Optimization of the Contour Map, there are a variety of state-of-the-art methods for detecting contours in a picture that include localization information. Based on multi-scale globalization and semantic picture attributes such as texture, color, and form, we explore contour detection from a satellite image.

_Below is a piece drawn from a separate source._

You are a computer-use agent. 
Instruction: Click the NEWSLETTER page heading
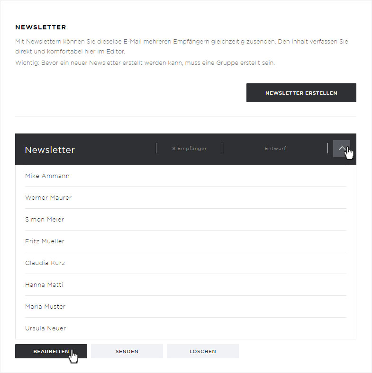pos(41,27)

Multi-scale feature extraction using contours, multi-feature extraction using a contour-based approach is quite different from typical multi-scale extraction methods, and we employ the following modules to test its viability: local feature extraction (LFE), channel feature extraction, and long receptive field feature extraction (LRFFE) (CFE & LRFE). Submodules LFE and LRFE are used to identify regions with certain features, whereas CFE investigates the relationships between distinct feature maps.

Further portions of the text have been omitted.